Of the lines listed below, return exactly those that run from the line containing "Image resolution: width=1372" through the line containing "Task: Click the Refine prompt sparkle icon", both included.

§ **ENTRIES SUPPLIED**:
++++++++
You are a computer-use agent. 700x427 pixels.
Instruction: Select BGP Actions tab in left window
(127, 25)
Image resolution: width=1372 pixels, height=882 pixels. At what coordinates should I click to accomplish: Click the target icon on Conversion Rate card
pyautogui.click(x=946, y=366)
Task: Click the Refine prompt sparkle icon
++++++++
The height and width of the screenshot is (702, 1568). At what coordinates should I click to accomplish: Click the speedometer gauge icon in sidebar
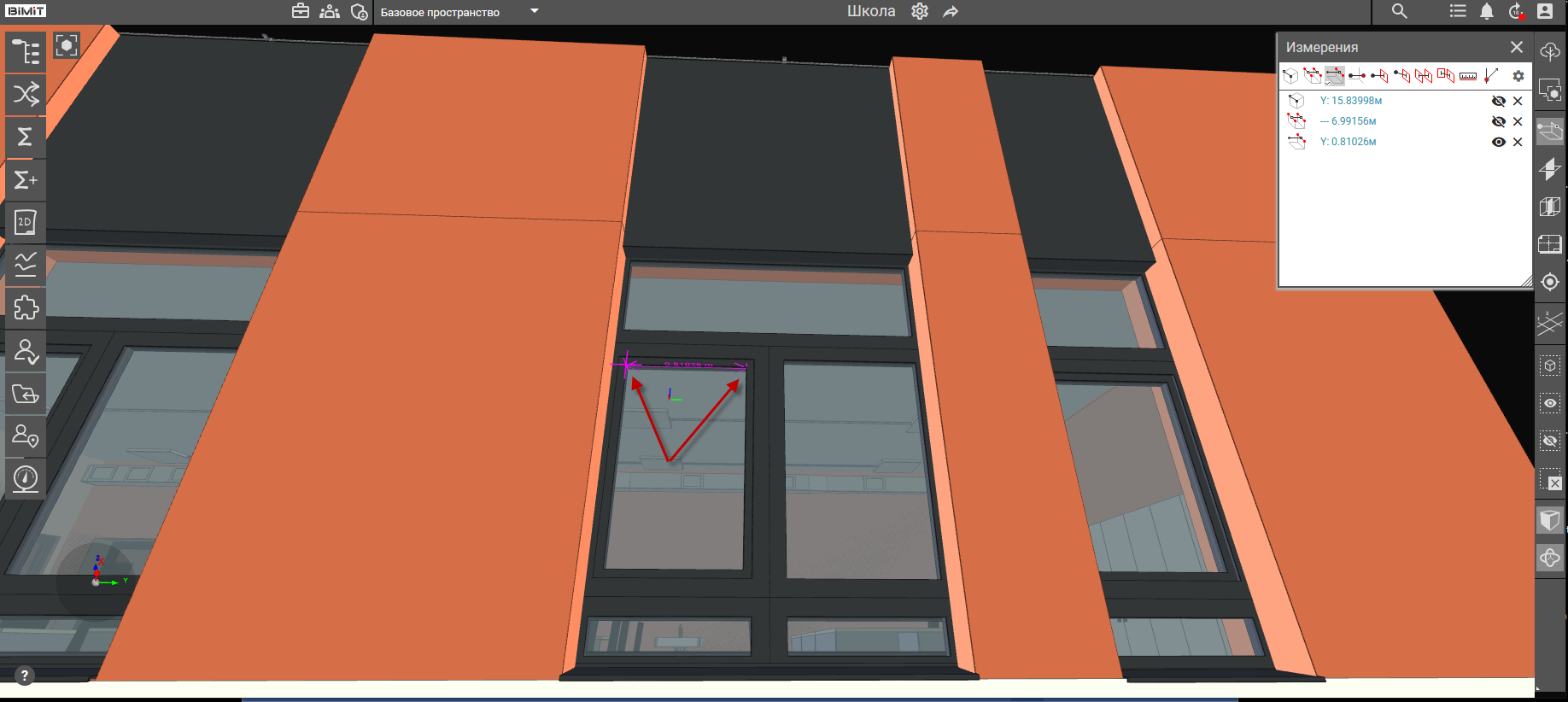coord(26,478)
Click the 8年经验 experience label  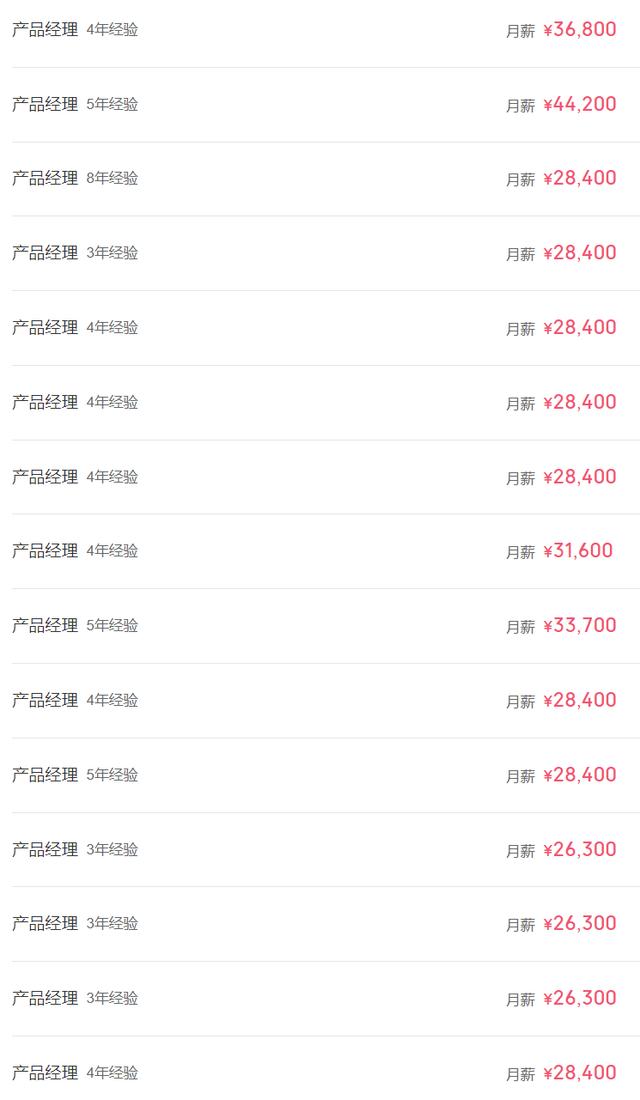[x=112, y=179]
++++++++
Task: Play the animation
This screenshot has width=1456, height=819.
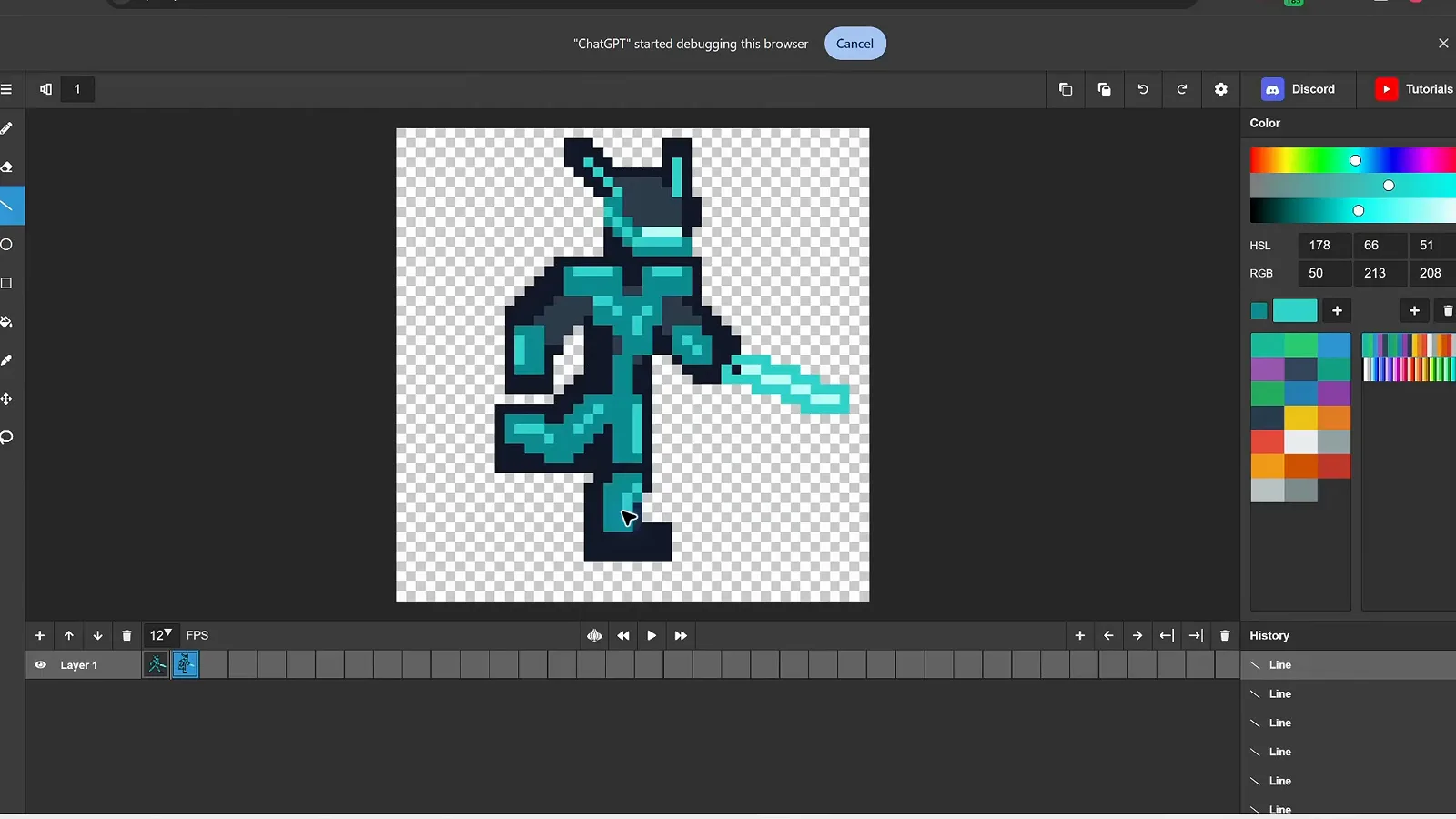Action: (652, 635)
++++++++
§ **SOLUTION**:
Image resolution: width=1372 pixels, height=882 pixels. At what coordinates should I click to accomplish: Click the target icon on Conversion Rate card
pyautogui.click(x=946, y=366)
Task: Click the Refine prompt sparkle icon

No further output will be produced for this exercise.